What is being asked:
With the pictures left out, write out exactly the lines of the listing below that run from the line with "The image size is (588, 716)." through the line with "This screenshot has height=434, width=868.".

START Information provided

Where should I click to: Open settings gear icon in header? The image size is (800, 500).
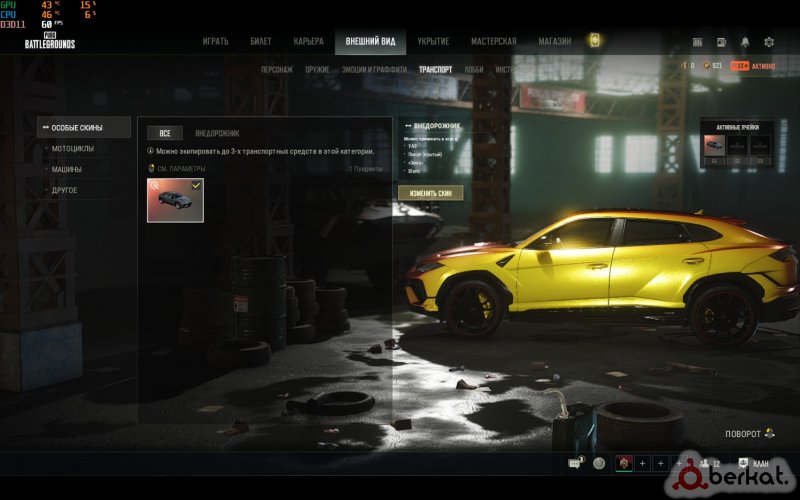769,42
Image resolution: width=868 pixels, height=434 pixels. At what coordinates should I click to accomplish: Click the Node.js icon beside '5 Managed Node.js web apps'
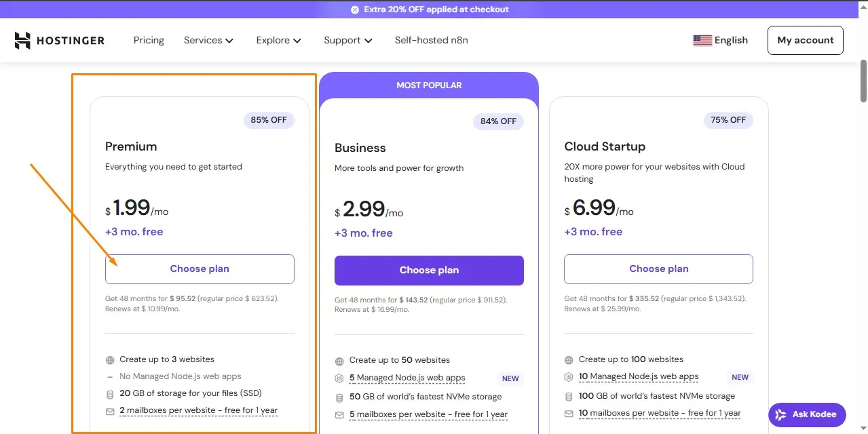pos(339,378)
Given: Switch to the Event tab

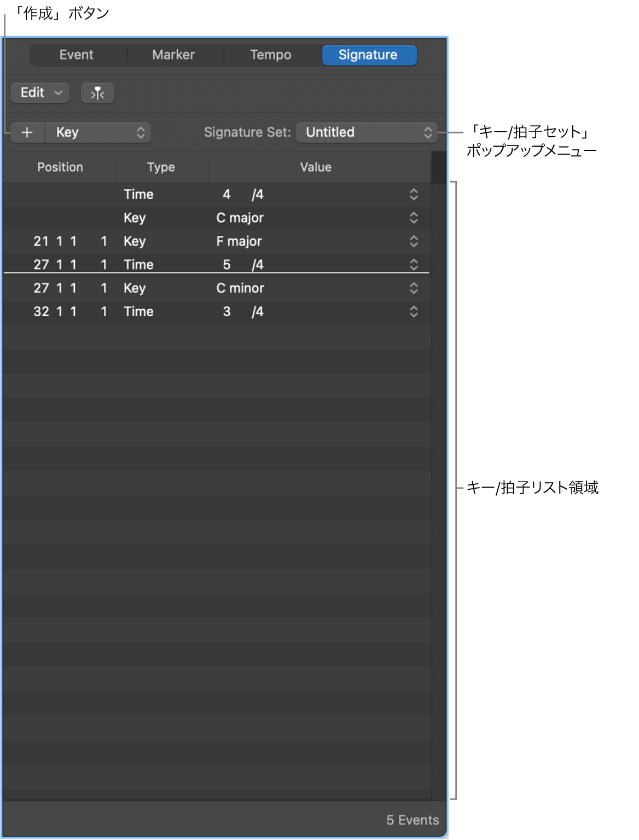Looking at the screenshot, I should [77, 54].
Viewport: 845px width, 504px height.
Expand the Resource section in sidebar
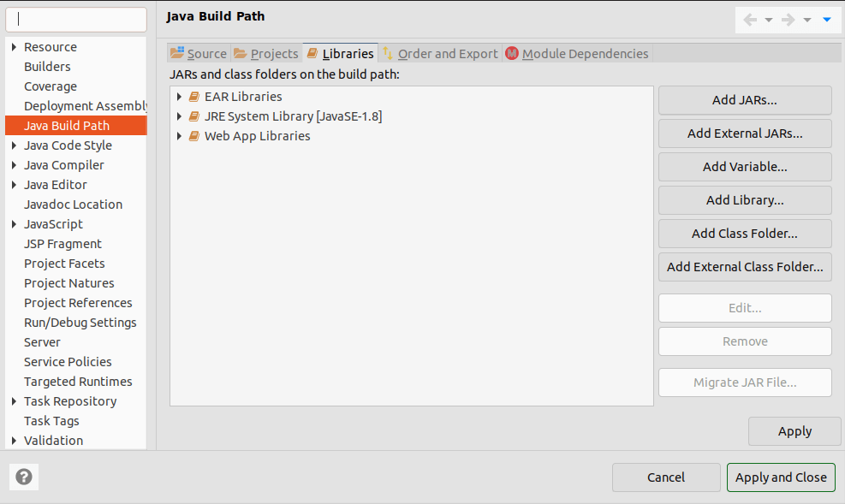tap(14, 47)
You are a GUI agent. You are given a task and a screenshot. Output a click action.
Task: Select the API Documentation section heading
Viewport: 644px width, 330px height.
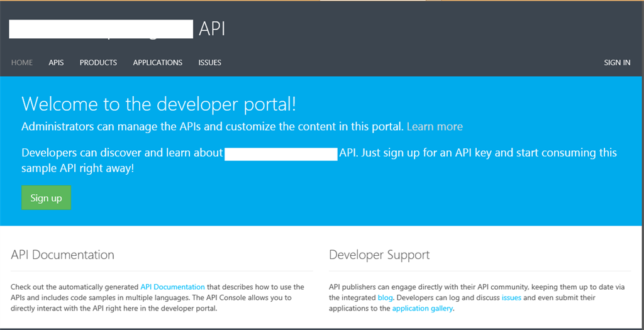[63, 255]
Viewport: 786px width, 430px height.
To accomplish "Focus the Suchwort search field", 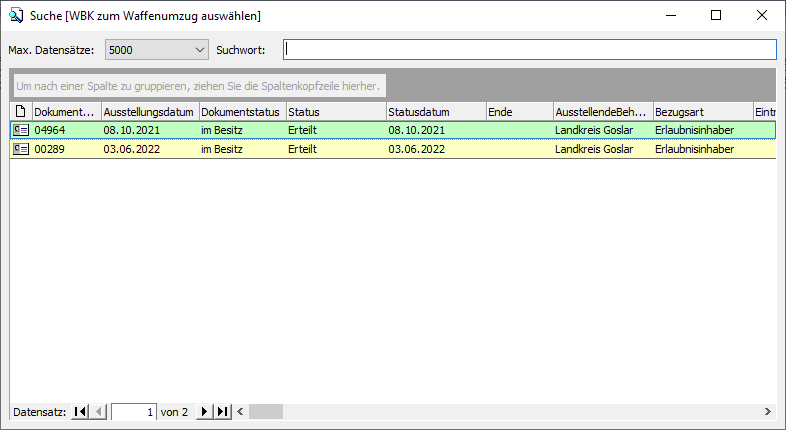I will tap(529, 50).
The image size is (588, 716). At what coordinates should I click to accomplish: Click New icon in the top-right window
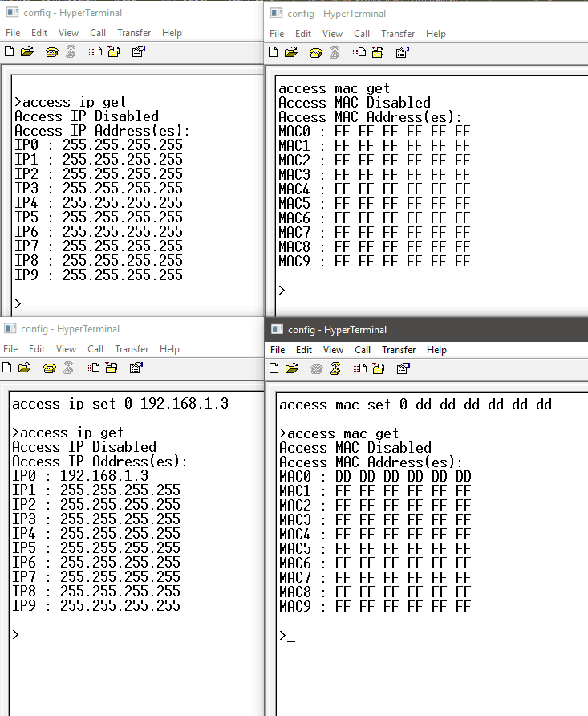[274, 53]
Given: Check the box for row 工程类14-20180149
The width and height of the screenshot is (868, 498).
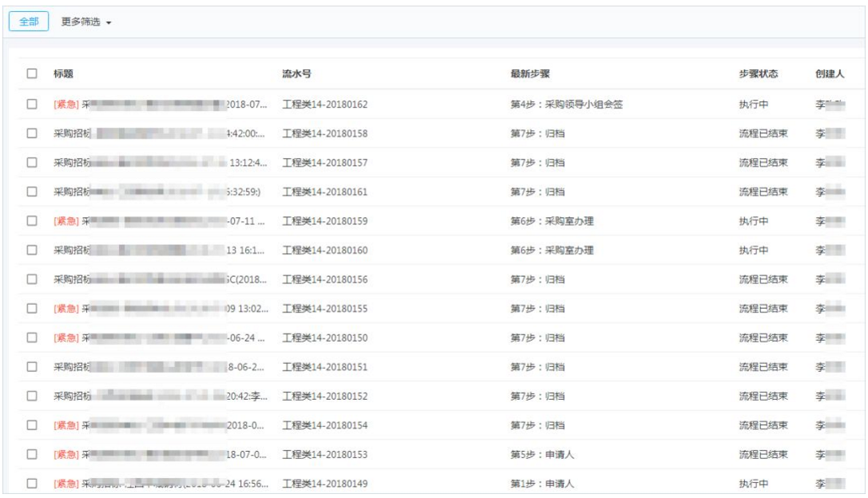Looking at the screenshot, I should tap(32, 484).
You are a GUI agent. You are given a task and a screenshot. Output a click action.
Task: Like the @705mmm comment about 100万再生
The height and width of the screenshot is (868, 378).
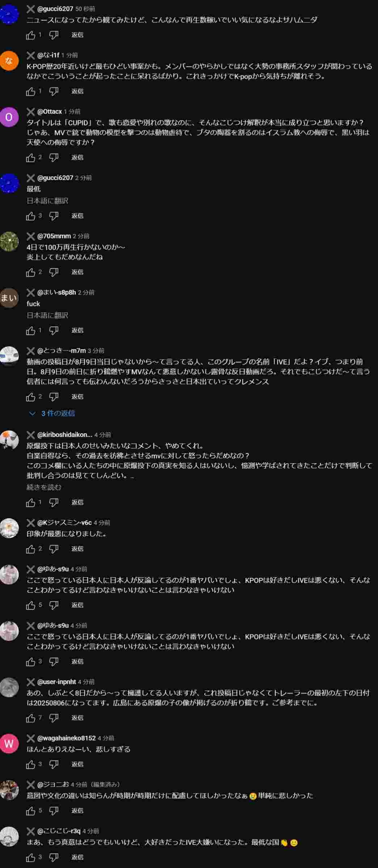pyautogui.click(x=31, y=272)
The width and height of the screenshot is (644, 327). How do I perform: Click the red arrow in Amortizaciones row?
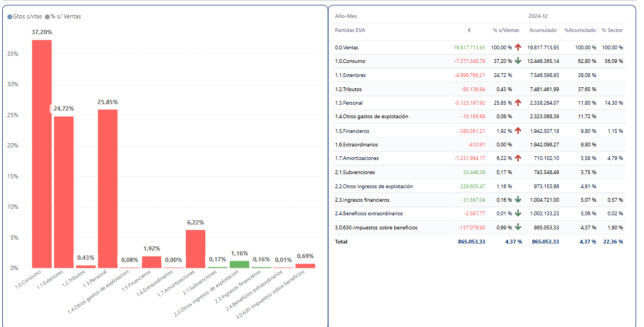[518, 158]
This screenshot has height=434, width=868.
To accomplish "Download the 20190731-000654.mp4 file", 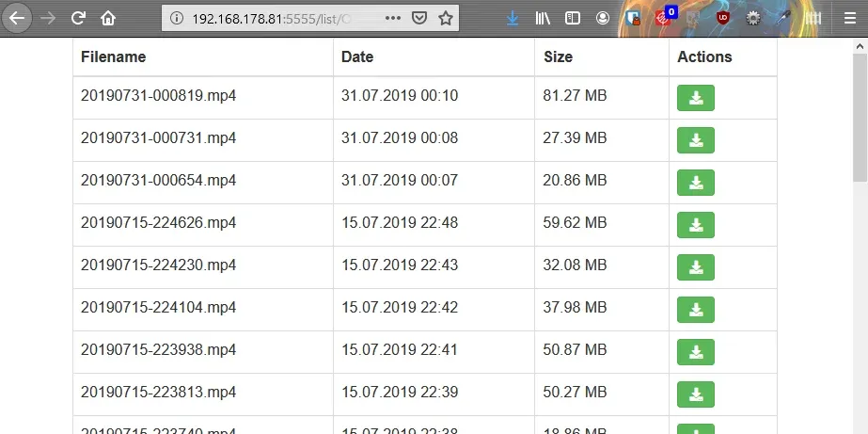I will pos(695,183).
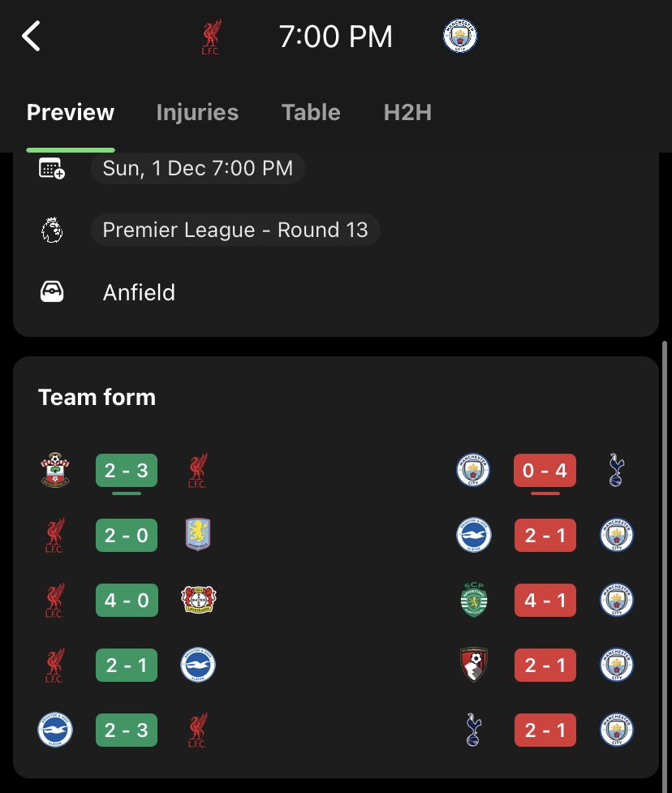
Task: Tap the Premier League lion icon
Action: click(x=52, y=231)
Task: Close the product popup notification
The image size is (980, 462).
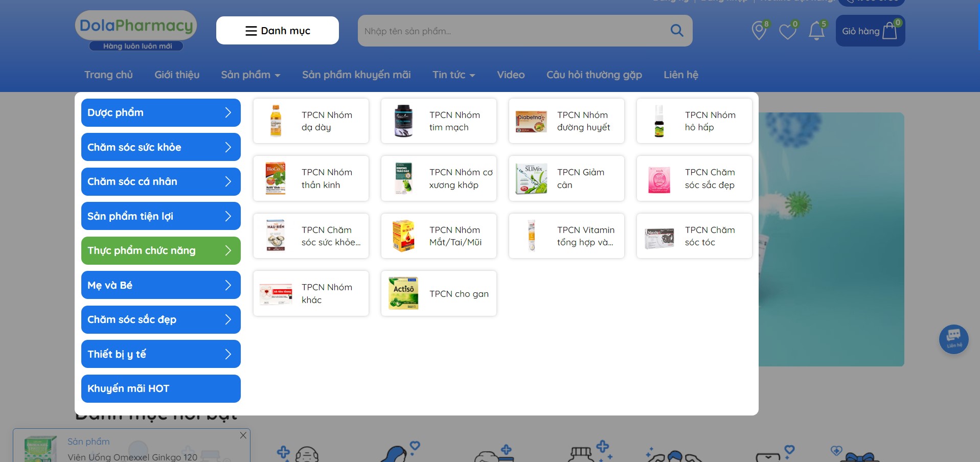Action: pyautogui.click(x=243, y=435)
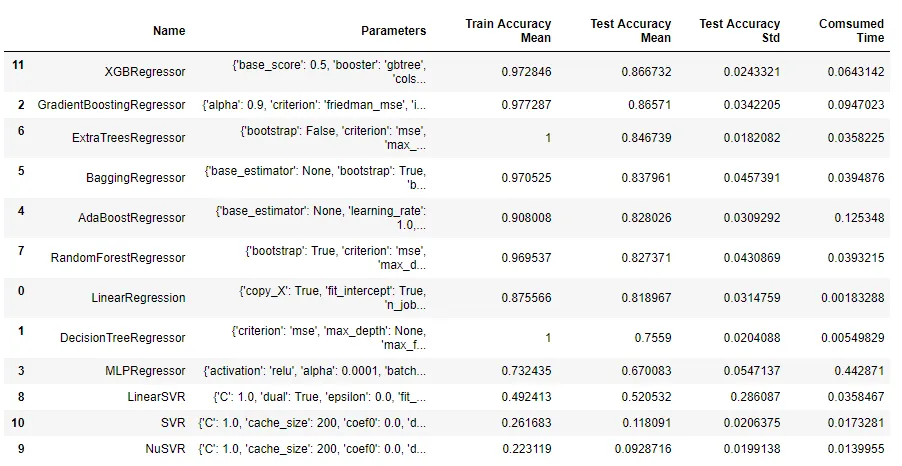Click the BaggingRegressor name cell
902x466 pixels.
click(135, 178)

END Information provided

Exercise answer:
The image size is (588, 716). At what coordinates should I click to accomplish: Click New icon in the top-right window
[274, 53]
Given: Check the box for row 工程类14-20180149
The width and height of the screenshot is (868, 498).
Looking at the screenshot, I should tap(32, 484).
You are a GUI agent. You are given a task and a screenshot. Output a click action.
Task: Like the @705mmm comment about 100万再生
The height and width of the screenshot is (868, 378).
pyautogui.click(x=31, y=272)
The width and height of the screenshot is (644, 327). How do I perform: Click the red arrow in Amortizaciones row?
[518, 158]
This screenshot has height=434, width=868.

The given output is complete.